- Task data -
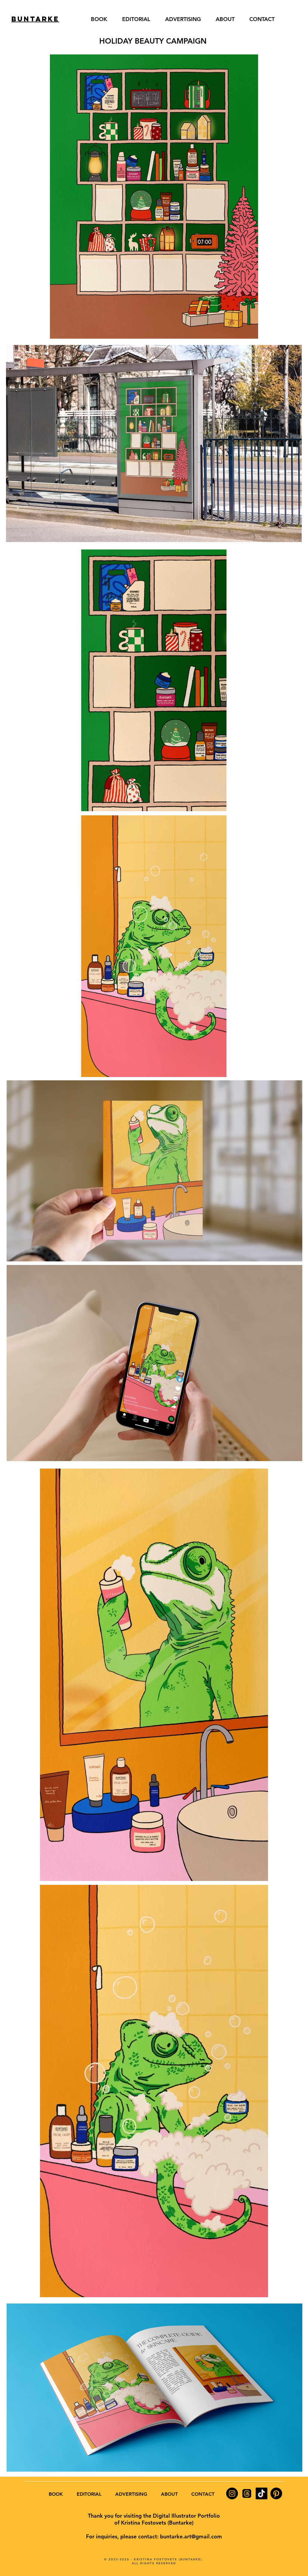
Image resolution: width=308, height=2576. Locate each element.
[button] (218, 804)
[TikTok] (261, 2493)
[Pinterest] (276, 2493)
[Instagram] (232, 2493)
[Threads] (247, 2493)
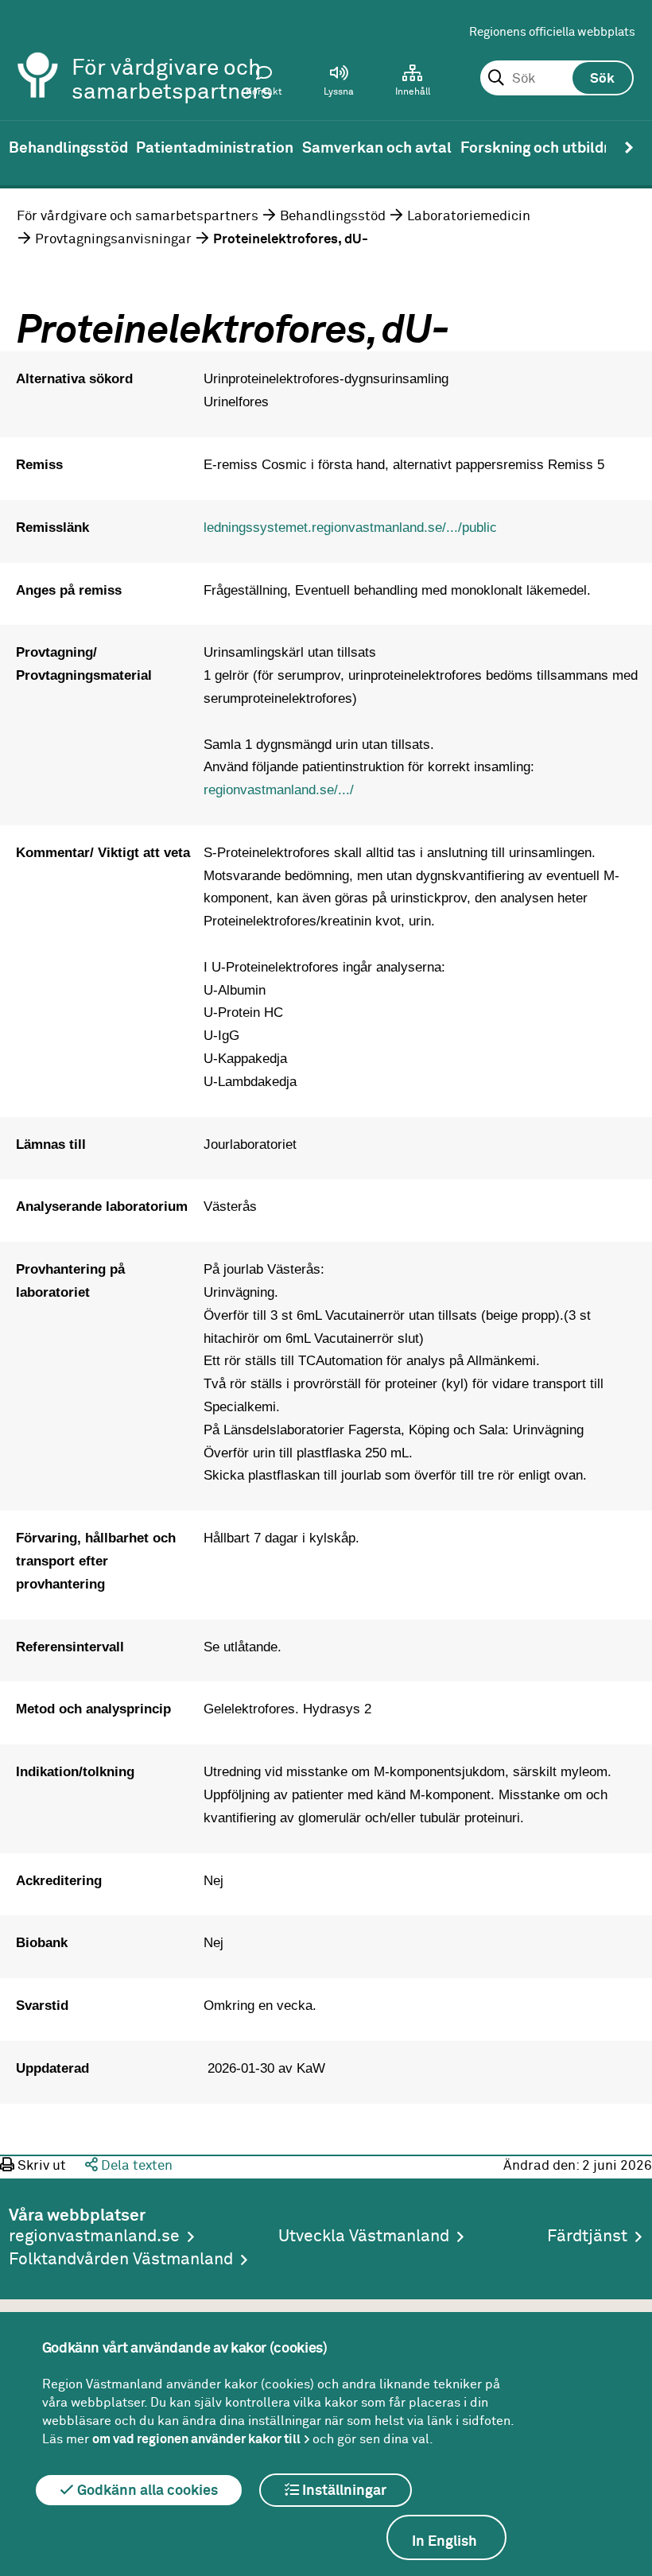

- Work instructions -
Return the material above verbatim, minus the pictures.

- Response -
Image resolution: width=308, height=2576. Locate each element.
[button] (218, 804)
[TikTok] (261, 2493)
[Pinterest] (276, 2493)
[Instagram] (232, 2493)
[Threads] (247, 2493)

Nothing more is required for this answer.